Wherefore he elsewhere pronounces us to be ‘the children of wrath;’ as if he would subject us to an eternal curse, (Ephesians 2:3.) In short, that we are despoiled of the excellent gifts of the Holy Spirit, of the light of reason, of justice, and of rectitude, and are prone to every evil; that we are also lost and condemned, and subjected to death, is both our hereditary condition, and, at the same time, a just punishments which God, in the person of Adam, has indicted on the human race. Now, if any one should object, that it is unjust for the innocent to bear the punishment of another’s sin, I answer, whatever gifts God had conferred upon us in the person of Adams he had the best right to take away, when Adam wickedly fell. Nor is it necessary to resort to that ancient figment of certain writers, that souls are derived by descent from our first parents.174174     “Quod animae ex traduce oriuntur.” — “Que les ames procedent de celle d’Adam.” That souls proceed from that of Adam. — French Tr.

◆ **DATA EXCERPTS**

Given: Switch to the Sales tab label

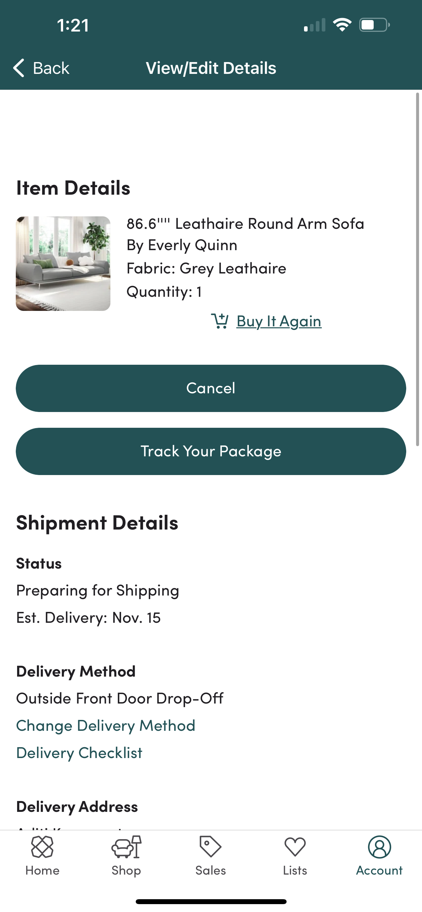Looking at the screenshot, I should coord(210,870).
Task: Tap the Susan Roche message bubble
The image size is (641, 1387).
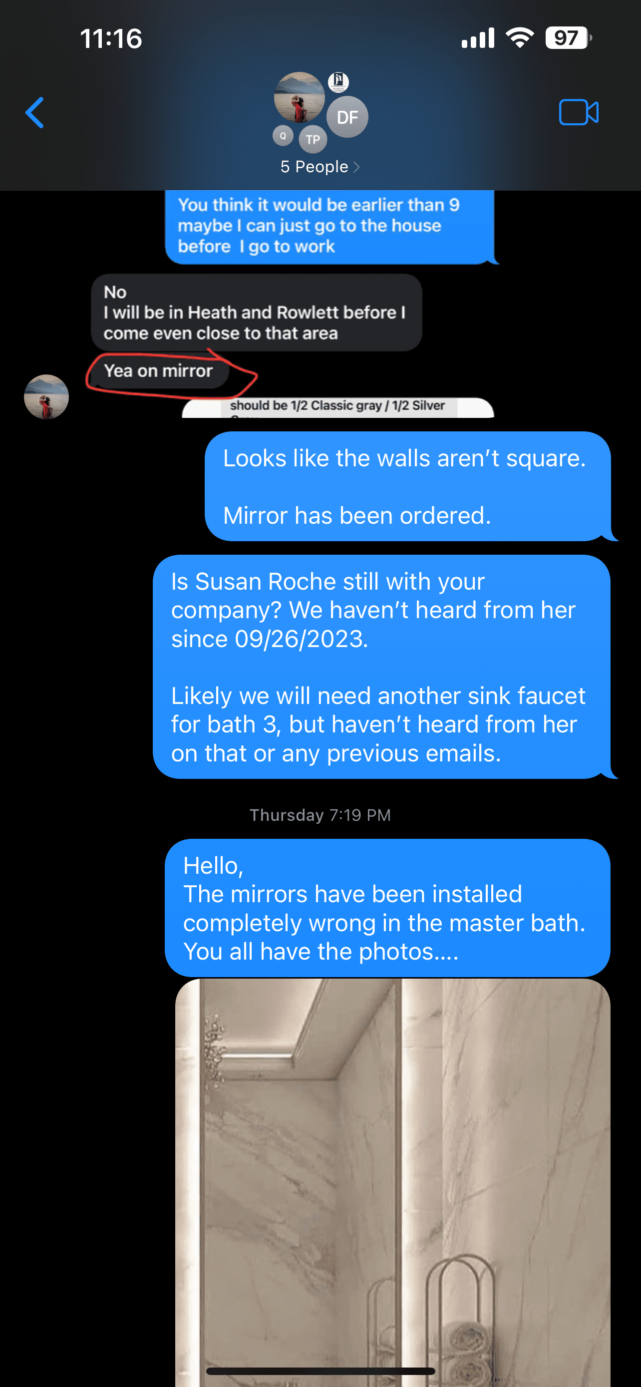Action: pyautogui.click(x=382, y=667)
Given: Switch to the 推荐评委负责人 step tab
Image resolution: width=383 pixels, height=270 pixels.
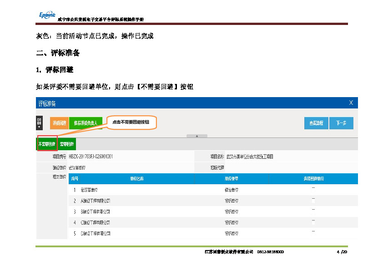Looking at the screenshot, I should (86, 123).
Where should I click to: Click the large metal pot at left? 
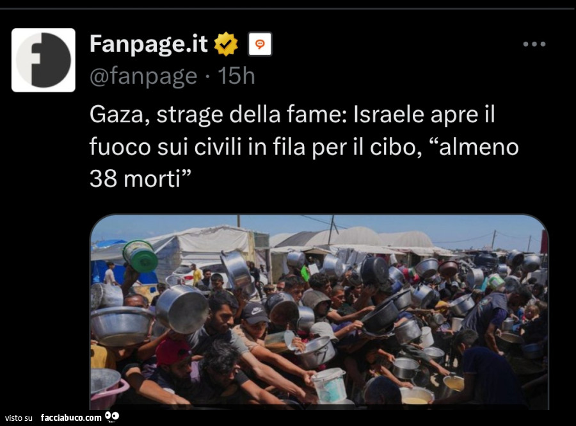coord(182,309)
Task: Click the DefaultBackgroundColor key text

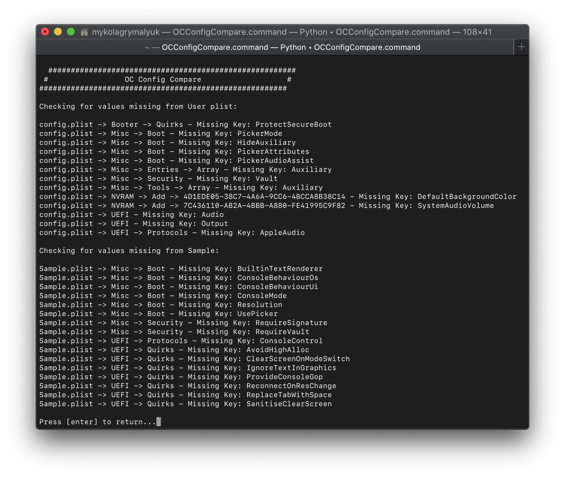Action: (x=467, y=197)
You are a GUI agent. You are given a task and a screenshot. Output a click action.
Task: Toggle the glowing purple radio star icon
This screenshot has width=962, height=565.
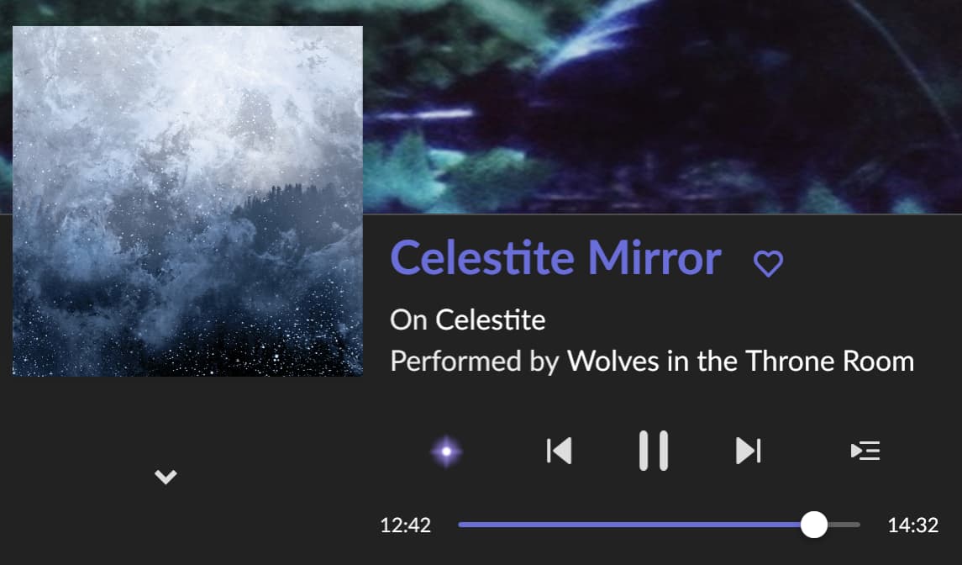point(447,451)
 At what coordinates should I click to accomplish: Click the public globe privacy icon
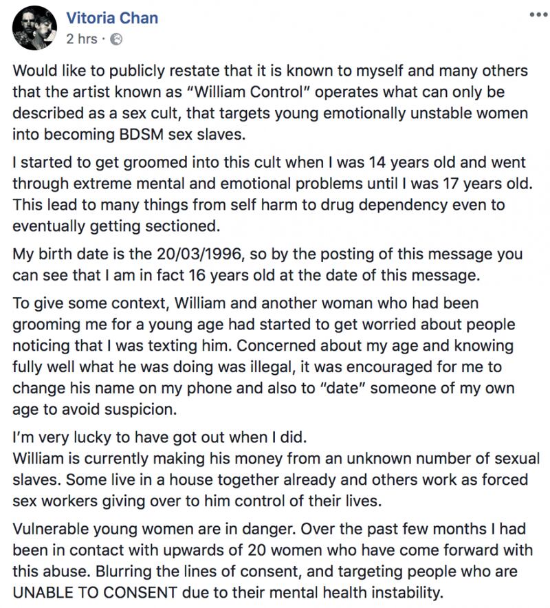pos(116,39)
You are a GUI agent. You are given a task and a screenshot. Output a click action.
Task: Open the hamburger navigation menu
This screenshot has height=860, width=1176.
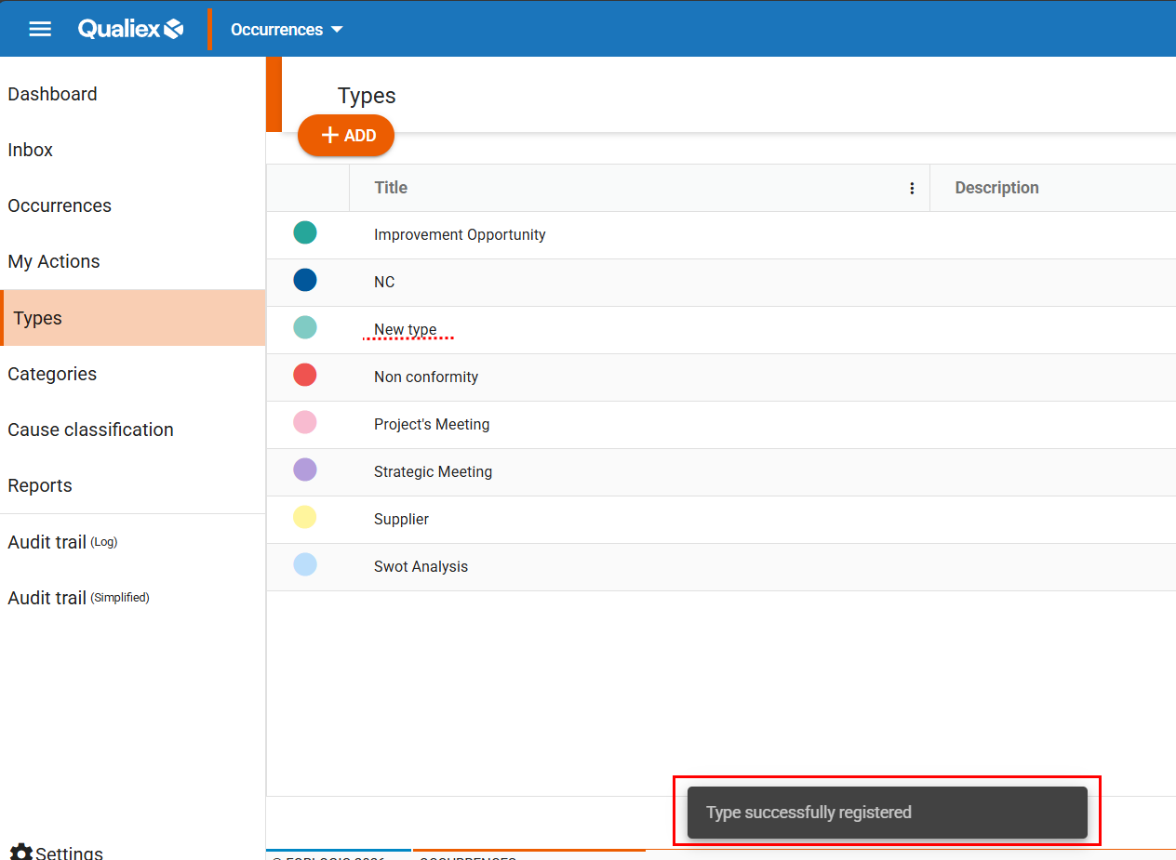pyautogui.click(x=40, y=29)
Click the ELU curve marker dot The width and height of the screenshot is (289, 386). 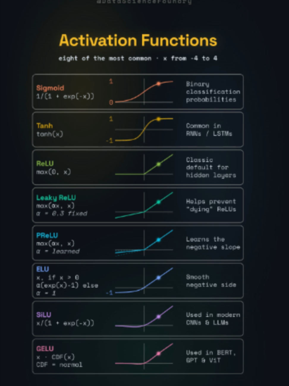[158, 278]
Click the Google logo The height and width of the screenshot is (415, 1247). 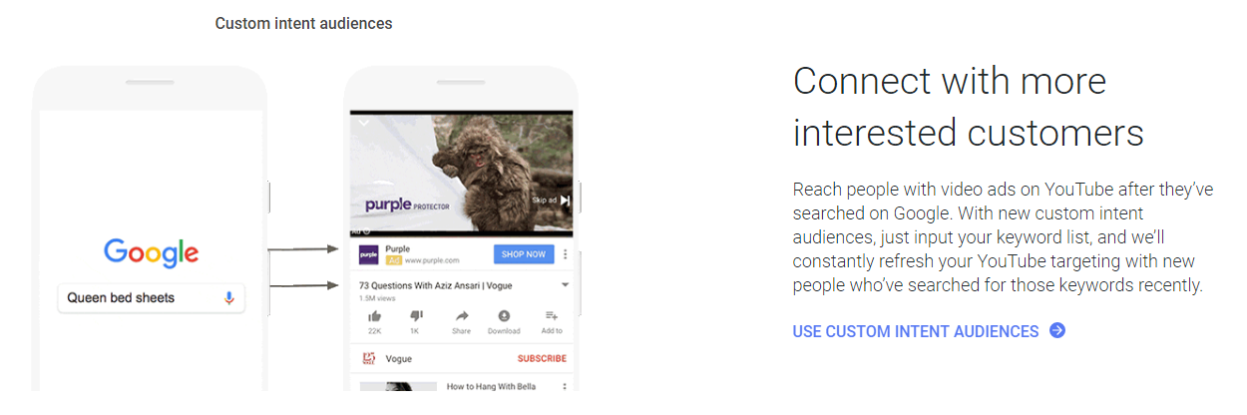pyautogui.click(x=151, y=252)
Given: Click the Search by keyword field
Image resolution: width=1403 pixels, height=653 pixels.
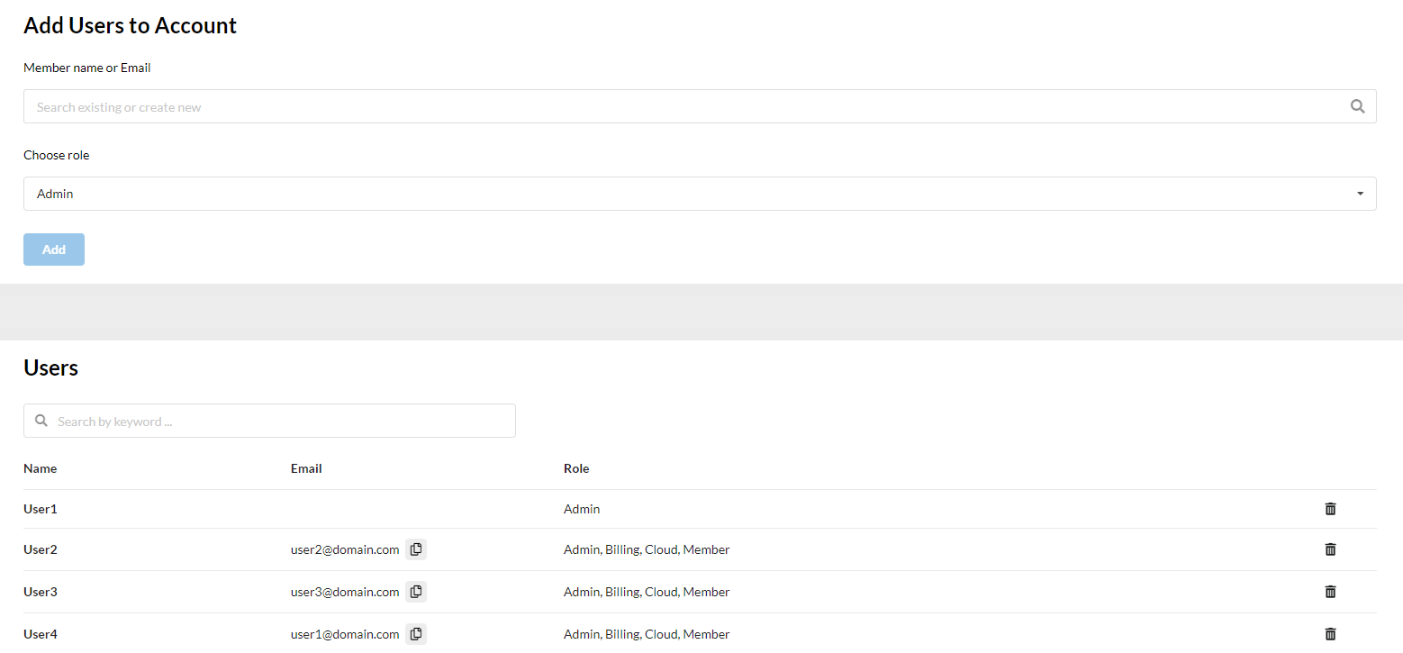Looking at the screenshot, I should tap(279, 421).
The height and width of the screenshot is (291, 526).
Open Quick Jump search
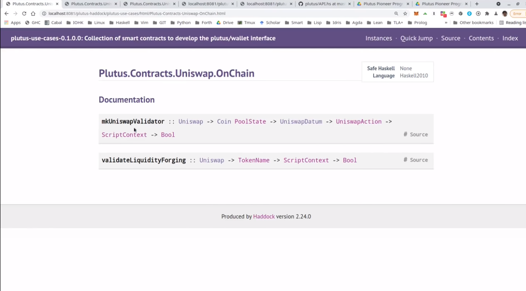pyautogui.click(x=416, y=38)
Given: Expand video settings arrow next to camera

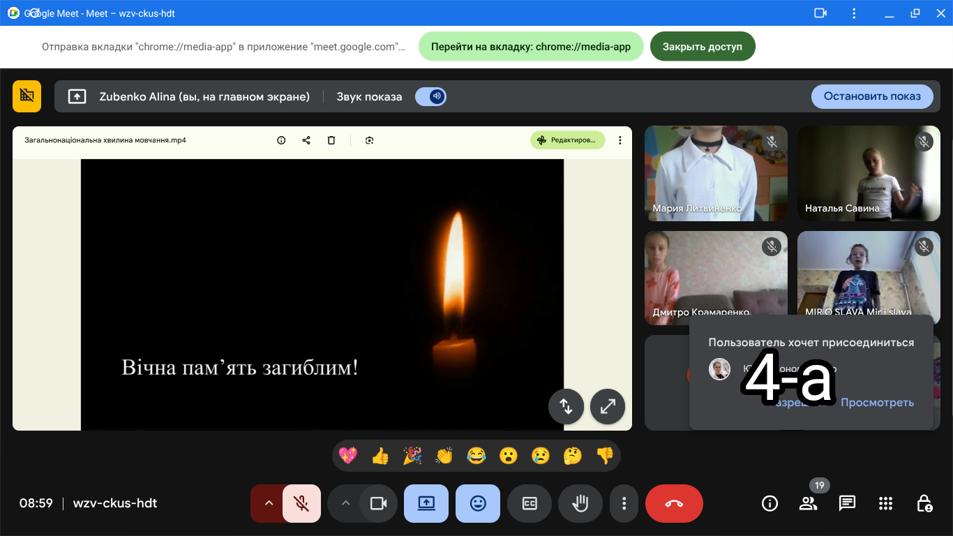Looking at the screenshot, I should [345, 503].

◆ **REQUIRED TASKS**
(1) In the passage on Adam's fall, what old idea of certain writers does the author call unnecessary to resort to?
(2) Carry on the passage on Adam's fall from the point where it stops.
The rows have nothing to do with the passage on Adam's fall.

◆ **WRITTEN ANSWERS**
(1) That souls are derived by descent from our first parents.

(2)
   It can be scarcely necessary to inform the reader, that a controversy of some magnitude engaged the attention of the learned, on the subject to which Calvin here alludes; namely, whether the souls of men are, like their bodies, propagated by descent from Adam, or whether they proceed immediately from God. The supposed descent of the soul from Adam was said to be ex traduce, by traduction. — Ed.
For the human race has not naturally derived corruption through its descent from Adam; but that result is rather to be traced to the appointment of God, who, as he had adorned the whole nature of mankind with most excellent endowments in one man, so in the same man he again denuded it. But now, from the time in which we were corrupted in Adam, we do not bear the punishment of another’s offense, but are guilty by our own fault.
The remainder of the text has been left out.